## TASK BRIEF
Reproduce the blog posts word for word, starting with "My answer: Because" and going on through "shit (edited w/addition)".

Saturday, September 06, 2008

Just a little something it's important to know

If you see Sarah Palin, or any of the McCain campaign whining about how her family is being "attacked," remember this: When asked to give an example...they couldn't. Just a little something to keep in mind.

Link should work now, thanks Alan.

Dang, that could be messy

Friday, September 05, 2008

we're Americans...And you know what that means? ...That means that our forefathers were kicked out of every decent country in the world.

As you may have seen, no-vote Giuliani made a big stink at the GOP convention over how little we Democrats mentioned the September 11, 2001 attacks at ours. Cute.

Well, funny story. Can you guess who the GOP spent a whole convention forgetting to shine a light on?

American soldiers.

Not a single bloody word, virtually, was spoken about them over the entire four days of the convention. At least, not about the ones who are fighting and sacrificing in Iraq and Afghanistan now.

As opposed to the one who was in a Vietnamese POW camp, before I was even born.

Have a look at the most recent Iraq casualty* figures. Add to that 569 in Afghanistan.

And ask yourself why the McCain Republican party is willing to use video of the towers falling to try to scare the country into giving them four more years. But not to pay tribute to the American citizens that have suffered and fallen since.

My answer: Because it's their fault.

Actually, there's a case to be made that both are their fault (or at least, their failure), but I guess they figured there were still a few drops of blood to be squeezed from the turnip of at least one of 'em.

*Gil Scott-Heron, I believe it was, remarked upon what an odd word that is. "Casualties.' Nothing casual about dying."

Thursday, September 04, 2008

This ain't funny.

Just read.

Ohhhhhhhhhhhhhhhhhhhhhhhhhhhh shit (edited w/addition)

Georgia Republican Rep. Lynn Westmoreland used the racially-tinged term "uppity" to describe Democratic presidential candidate Barack Obama Thursday.

Westmoreland was discussing vice presidential nominee Sarah Palin's speech with reporters outside the House chamber and was asked to compare her with Michelle Obama.

"Just from what little I’ve seen of her and Mr. Obama, Sen. Obama, they're a member of an elitist-class individual that thinks that they're uppity," Westmoreland said.

Asked to clarify that he used the word “uppity,” Westmoreland said, “Uppity, yeah.”

Dataset entries
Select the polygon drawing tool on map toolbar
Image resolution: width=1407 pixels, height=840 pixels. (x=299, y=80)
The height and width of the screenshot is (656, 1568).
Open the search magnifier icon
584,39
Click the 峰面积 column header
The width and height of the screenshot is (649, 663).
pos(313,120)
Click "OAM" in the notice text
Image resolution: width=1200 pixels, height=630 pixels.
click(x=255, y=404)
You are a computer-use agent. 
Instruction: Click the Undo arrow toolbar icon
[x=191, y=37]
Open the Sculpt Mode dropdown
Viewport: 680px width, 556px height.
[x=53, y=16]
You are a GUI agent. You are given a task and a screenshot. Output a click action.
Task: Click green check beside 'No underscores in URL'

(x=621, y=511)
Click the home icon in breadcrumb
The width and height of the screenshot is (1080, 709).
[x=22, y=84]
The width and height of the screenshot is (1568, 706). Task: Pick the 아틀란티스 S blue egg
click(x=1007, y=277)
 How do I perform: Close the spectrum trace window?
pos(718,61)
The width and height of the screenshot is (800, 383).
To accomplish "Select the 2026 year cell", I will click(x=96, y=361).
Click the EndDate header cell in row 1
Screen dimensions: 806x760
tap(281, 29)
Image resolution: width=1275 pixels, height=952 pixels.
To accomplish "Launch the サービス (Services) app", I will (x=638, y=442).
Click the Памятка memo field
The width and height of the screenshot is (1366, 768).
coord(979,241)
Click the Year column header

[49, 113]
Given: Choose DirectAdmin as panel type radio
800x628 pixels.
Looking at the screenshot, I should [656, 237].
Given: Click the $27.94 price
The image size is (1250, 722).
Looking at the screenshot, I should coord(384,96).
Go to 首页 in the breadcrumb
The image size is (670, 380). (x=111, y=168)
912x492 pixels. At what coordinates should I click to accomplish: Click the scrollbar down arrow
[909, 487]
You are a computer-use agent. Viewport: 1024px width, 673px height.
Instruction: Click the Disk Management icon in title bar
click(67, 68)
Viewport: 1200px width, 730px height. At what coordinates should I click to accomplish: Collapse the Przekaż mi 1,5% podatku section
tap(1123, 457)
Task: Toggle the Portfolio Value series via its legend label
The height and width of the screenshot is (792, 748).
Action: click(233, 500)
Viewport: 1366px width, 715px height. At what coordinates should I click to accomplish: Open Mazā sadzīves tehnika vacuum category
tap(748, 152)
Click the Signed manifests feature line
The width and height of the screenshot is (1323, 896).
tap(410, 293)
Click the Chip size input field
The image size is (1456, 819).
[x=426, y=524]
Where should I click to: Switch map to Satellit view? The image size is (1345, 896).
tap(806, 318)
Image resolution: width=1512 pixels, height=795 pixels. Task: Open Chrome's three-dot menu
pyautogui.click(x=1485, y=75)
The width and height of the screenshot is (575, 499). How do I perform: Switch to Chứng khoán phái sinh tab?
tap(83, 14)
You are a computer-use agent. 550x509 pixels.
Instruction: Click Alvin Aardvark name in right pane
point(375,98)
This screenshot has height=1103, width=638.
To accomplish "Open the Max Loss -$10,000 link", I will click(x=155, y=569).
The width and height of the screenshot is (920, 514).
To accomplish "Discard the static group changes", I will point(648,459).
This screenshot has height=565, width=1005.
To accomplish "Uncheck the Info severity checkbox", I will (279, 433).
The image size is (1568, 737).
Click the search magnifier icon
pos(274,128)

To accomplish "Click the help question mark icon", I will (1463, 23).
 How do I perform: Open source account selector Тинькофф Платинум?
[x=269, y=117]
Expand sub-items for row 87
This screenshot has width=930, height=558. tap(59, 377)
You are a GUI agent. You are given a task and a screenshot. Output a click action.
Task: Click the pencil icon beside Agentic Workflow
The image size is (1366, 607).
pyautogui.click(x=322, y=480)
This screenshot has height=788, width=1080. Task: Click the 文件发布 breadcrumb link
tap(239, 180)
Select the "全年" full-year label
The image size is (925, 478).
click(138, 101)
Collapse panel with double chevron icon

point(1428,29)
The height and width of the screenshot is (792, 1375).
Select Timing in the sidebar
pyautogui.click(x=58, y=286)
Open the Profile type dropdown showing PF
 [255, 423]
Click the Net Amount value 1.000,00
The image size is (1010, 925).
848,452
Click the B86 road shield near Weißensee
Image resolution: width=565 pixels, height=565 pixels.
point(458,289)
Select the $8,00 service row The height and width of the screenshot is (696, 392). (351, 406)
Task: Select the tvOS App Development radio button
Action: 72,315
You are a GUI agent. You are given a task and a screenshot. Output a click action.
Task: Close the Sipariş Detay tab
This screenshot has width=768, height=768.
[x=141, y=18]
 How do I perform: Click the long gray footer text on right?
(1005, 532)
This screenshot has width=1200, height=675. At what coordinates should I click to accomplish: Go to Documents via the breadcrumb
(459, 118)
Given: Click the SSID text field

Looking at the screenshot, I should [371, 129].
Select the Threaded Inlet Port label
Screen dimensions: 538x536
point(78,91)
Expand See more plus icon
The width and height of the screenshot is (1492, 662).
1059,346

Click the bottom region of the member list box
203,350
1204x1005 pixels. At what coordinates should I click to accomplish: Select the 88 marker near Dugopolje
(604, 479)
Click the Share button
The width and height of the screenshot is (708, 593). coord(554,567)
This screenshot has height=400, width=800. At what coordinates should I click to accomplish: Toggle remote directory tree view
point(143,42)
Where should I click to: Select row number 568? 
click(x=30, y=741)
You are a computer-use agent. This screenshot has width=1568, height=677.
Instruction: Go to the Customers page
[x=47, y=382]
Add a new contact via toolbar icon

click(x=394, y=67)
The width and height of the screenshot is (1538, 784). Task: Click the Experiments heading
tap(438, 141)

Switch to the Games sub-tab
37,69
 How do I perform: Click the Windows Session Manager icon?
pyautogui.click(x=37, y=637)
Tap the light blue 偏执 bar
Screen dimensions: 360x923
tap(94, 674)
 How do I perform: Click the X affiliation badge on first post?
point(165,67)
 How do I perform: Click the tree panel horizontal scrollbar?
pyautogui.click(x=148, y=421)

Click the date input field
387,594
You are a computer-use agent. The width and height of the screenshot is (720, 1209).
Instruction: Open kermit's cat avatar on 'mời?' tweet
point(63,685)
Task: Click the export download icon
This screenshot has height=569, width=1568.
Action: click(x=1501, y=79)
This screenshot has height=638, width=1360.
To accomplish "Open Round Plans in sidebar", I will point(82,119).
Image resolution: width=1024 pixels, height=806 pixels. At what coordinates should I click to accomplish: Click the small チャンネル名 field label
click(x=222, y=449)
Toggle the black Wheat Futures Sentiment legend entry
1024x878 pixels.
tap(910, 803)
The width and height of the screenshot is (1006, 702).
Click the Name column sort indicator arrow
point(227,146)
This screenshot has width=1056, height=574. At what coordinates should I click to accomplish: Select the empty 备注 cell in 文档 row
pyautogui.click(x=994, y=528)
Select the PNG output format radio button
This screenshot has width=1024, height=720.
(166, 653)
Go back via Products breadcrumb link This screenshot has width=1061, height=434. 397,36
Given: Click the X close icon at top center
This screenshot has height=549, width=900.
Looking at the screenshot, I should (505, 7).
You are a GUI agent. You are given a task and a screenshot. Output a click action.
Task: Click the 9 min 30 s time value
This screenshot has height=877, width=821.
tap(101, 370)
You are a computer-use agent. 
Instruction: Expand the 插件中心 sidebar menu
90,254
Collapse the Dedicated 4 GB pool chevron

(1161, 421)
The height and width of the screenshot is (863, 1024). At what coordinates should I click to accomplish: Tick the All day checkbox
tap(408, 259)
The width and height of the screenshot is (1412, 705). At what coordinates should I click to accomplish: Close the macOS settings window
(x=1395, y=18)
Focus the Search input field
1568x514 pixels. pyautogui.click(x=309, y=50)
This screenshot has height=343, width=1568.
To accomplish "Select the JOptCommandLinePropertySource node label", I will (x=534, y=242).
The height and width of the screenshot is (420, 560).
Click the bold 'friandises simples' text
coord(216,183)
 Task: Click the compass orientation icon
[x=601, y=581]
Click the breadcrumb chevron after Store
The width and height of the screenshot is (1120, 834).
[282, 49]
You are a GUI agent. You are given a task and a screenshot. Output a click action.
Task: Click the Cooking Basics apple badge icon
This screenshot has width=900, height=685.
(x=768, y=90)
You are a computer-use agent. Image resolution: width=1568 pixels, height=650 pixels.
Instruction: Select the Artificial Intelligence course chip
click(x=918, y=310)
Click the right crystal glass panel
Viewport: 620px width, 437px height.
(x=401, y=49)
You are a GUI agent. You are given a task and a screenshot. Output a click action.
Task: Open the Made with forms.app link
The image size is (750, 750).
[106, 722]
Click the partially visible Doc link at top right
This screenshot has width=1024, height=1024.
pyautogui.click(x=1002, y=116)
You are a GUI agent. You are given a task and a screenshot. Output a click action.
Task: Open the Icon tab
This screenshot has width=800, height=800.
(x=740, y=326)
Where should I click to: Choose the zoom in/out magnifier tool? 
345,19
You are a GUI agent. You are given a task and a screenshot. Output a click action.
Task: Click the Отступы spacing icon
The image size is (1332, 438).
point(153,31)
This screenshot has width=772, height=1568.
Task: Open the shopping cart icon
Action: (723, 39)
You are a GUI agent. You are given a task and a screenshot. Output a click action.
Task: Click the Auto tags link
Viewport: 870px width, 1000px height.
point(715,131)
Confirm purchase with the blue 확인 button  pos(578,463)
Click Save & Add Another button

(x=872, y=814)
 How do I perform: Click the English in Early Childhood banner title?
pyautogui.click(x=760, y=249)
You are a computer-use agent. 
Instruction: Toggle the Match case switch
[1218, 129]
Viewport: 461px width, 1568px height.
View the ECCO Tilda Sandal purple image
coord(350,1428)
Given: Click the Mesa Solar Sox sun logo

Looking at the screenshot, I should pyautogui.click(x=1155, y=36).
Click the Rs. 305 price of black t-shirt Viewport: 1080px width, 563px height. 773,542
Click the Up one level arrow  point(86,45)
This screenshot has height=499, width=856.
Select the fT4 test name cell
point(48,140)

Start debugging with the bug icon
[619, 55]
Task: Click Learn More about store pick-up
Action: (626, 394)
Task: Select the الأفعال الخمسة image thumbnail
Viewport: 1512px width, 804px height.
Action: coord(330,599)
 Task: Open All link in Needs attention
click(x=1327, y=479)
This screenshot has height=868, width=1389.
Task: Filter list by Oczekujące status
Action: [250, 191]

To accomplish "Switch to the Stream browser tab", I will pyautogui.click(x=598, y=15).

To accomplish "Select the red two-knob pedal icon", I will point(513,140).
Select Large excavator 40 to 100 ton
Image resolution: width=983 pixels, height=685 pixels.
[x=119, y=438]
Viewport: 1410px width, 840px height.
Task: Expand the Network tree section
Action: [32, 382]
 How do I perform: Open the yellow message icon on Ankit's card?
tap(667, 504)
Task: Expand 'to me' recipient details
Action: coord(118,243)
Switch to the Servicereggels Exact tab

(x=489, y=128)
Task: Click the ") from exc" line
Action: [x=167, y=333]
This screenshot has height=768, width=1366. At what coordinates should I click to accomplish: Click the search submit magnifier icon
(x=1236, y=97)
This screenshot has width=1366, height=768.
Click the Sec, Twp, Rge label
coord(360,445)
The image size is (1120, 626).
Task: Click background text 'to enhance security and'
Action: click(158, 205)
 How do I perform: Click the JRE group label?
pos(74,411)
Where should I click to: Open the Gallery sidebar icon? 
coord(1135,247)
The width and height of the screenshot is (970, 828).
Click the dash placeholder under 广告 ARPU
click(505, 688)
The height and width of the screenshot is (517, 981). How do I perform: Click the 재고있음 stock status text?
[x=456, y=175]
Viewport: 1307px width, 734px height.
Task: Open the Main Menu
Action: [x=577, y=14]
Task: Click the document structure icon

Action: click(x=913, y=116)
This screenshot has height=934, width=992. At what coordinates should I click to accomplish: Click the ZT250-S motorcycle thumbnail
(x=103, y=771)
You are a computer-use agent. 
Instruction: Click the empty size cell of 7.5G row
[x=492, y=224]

## ANSWER
My answer: Because it's their fault.

Actually, there's a case to be made that both are their fault (or at least, their failure), but I guess they figured there were still a few drops of blood to be squeezed from the turnip of at least one of 'em.

*Gil Scott-Heron, I believe it was, remarked upon what an odd word that is. "Casualties.' Nothing casual about dying."

Thursday, September 04, 2008

This ain't funny.

Just read.

Ohhhhhhhhhhhhhhhhhhhhhhhhhhhh shit (edited w/addition)